Patients should be aware that some ophthalmologists are consultants to drug companies or medical device manufacturers. Many doctors who work with industry do so because they want to participate in developing advances in their field. Yet these issues are not black-and-white. The public pays for these advances; drug companies invest in them, and reap the profits or take losses.

Pricing Macular Degeneration Drugs

Thus far, many articles and blogs have discussed the two drugs as if they are very different. However, they are made from the same monoclonal antibody; they are not different drugs at all. Ranibuzumab, the generic name for Lucentis, is made by customizing the molecule in bevacizumab (Avastin). According to the package inserts, they are manufactured in different cell cultures. The actual manufacture of Lucentis should not be that much more costly, according to several physicians, who asked that I not name them. What undoubtedly goes into price are research and development costs to bring the drug to market, including amortization costs (reduction in operational costs associated with evaluating the drug), patent life, and drug competition. Both eye medications are made by Genentech.

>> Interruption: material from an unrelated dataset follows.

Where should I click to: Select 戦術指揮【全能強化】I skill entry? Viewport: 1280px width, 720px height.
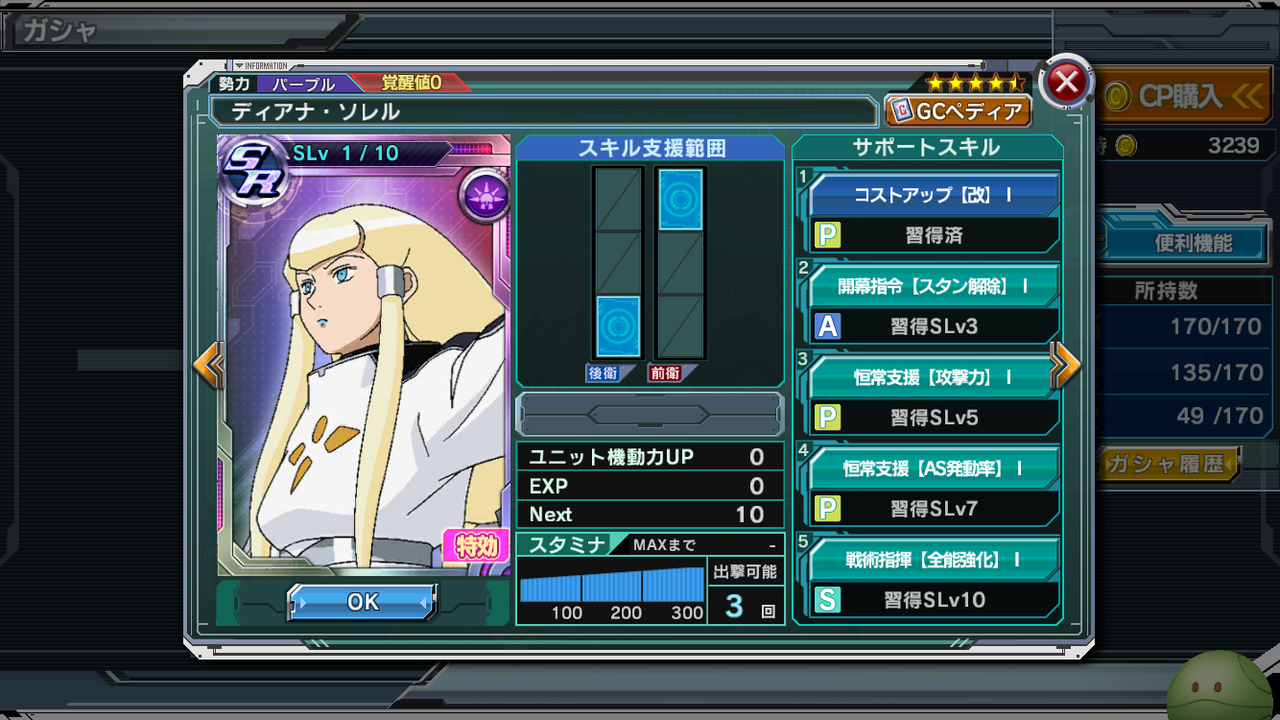coord(933,560)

Pricing for this group of macular degeneration drugs and drugs with similar impacts, merits, and costs are likely to be debatable, both in the United States, which is struggling with health expenditures, as well as resource –poor countries.  The burden of having advanced macular degeneration is blindness. Around the world, numbers are enormous.

How will countries pay for drugs like this and many more in the pipeline? “Insurance companies are going to say: ‘Why do you want to use Lucentis?’” said Chandra. Even though he acknowledged that Genentech has invested in research, he added: “We are talking about billions versus millions.” He said that the trial results offer a “big sigh of relief for developing countries.”

Sean Tunis, the founder and director of an independent nonprofit organization, the Center for Medical Technology Policy, and a proponent of what is called “value-based” or “outcomes” pricing, does not think that the horse is out of the barn. In a nutshell, value-based pricing would consider payment for clinical outcomes. Tunis does not think that the “value-based price” for Avastin is $50, and he called reporters who stopped there in their cost discussion “hypocritical.”

“This is the first treatment to ever improve vision for macular degeneration,” said Tunis.” That is worth a lot more than $50 per dose.” The cost was figured, based on per milligram, not per outcome, he explained, proportional to say, how much less is needed to inject into the eye than is required for cancer indications.

There is a movement afoot in healthcare reform to pay for care, based on how well interventions do in achieving the best clinical outcomes, and paying attention to clinical outcomes that are most important to patients. Tunis also pointed out that there is a “small safety signal,” referring to the 24 percent versus 19 percent hospitalization rate in the trial.

This is a pretty complicated story. It is far from over. We have only seen safety and outcomes with these drugs for one year. It’s a start. What do you make of it?